▸ What to do:
Update the material starting with the line with "Image resolution: width=280, height=2576." and going on through the line with "Reviews (291, 39)", changing "Feedback" to "Contact" and leaving everything else as it is. Return only those lines, without the pictures.

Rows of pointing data
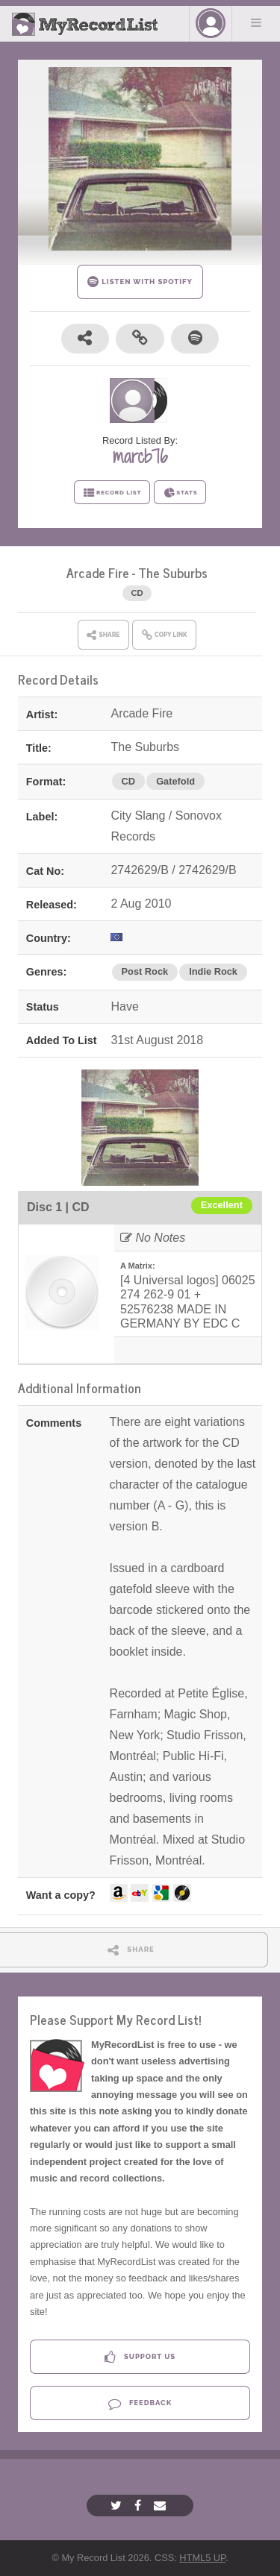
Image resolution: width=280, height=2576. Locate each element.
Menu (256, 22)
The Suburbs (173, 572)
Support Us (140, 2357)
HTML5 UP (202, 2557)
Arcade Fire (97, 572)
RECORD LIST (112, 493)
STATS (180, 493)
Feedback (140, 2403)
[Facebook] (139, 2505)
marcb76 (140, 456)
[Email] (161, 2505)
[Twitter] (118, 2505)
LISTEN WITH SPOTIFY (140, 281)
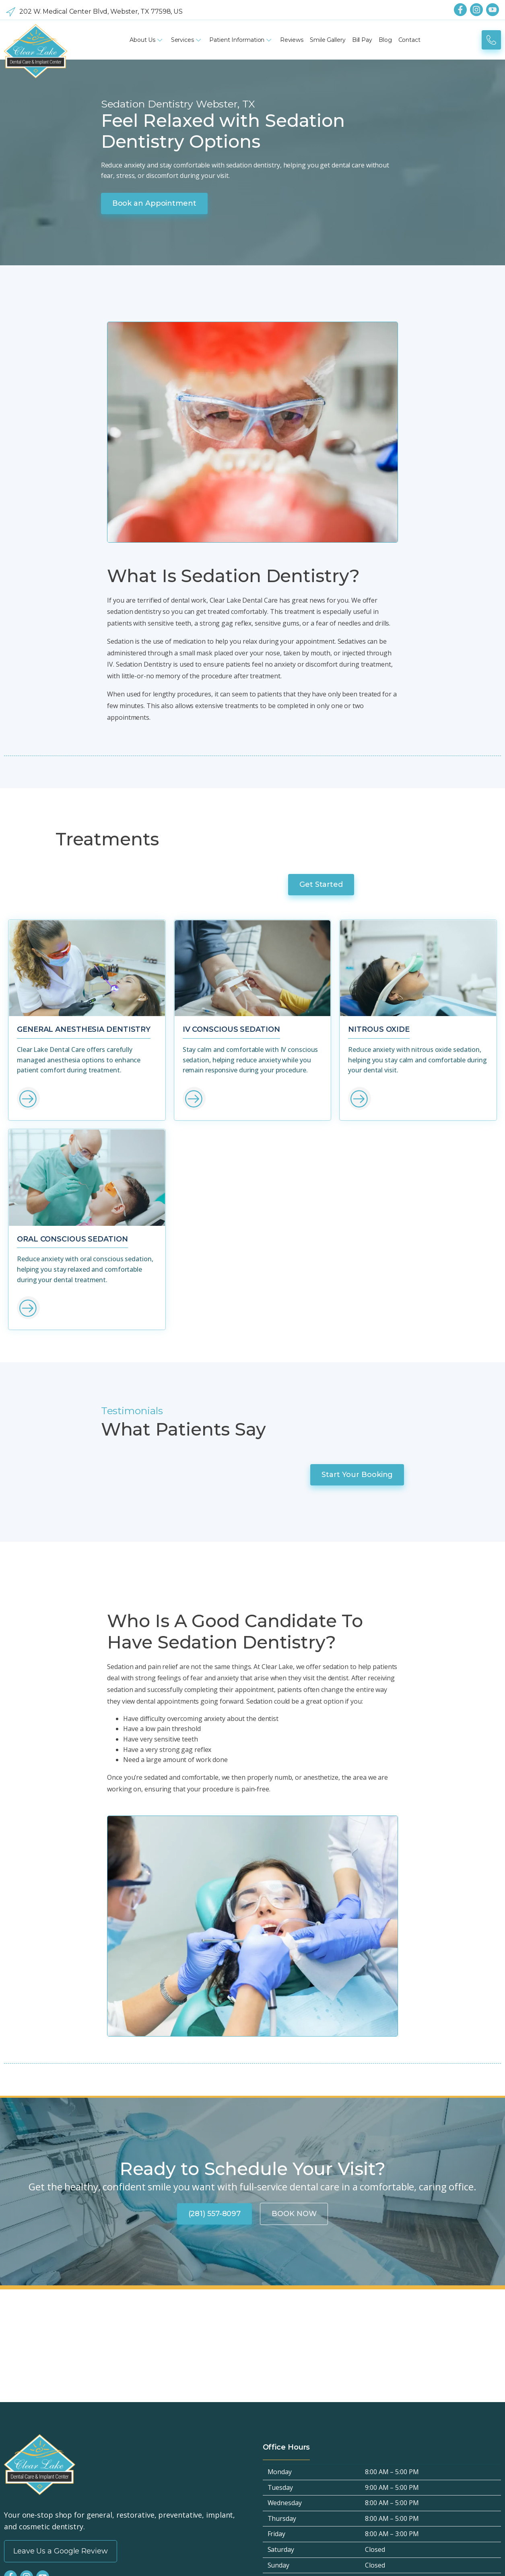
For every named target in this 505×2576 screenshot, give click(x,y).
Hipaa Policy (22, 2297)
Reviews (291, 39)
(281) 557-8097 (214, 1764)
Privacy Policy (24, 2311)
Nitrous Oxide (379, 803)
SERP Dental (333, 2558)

==

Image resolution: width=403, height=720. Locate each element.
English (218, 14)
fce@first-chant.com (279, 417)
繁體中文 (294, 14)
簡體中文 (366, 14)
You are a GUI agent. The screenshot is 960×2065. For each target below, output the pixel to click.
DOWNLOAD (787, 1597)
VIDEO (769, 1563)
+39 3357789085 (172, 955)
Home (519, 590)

...

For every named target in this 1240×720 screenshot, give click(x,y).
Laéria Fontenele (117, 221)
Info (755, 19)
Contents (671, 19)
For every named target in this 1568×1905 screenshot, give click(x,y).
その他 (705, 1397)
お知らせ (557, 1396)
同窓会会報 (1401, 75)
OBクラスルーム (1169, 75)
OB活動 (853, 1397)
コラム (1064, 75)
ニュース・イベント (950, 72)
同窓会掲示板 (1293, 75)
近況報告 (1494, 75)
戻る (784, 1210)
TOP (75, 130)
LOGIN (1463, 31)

▸ Answer to this exercise:
Image resolution: width=280, height=2576. Locate each element.
Menu (256, 22)
The Suburbs (173, 572)
Support Us (140, 2357)
HTML5 UP (202, 2557)
Arcade Fire (97, 572)
RECORD LIST (112, 493)
STATS (180, 493)
Contact (140, 2403)
[Facebook] (139, 2505)
marcb76 (140, 456)
[Email] (161, 2505)
[Twitter] (118, 2505)
LISTEN WITH SPOTIFY (140, 281)
For every named target in this 505×2576 screenshot, give click(x,y).
Hipaa Policy (22, 2297)
Reviews (291, 39)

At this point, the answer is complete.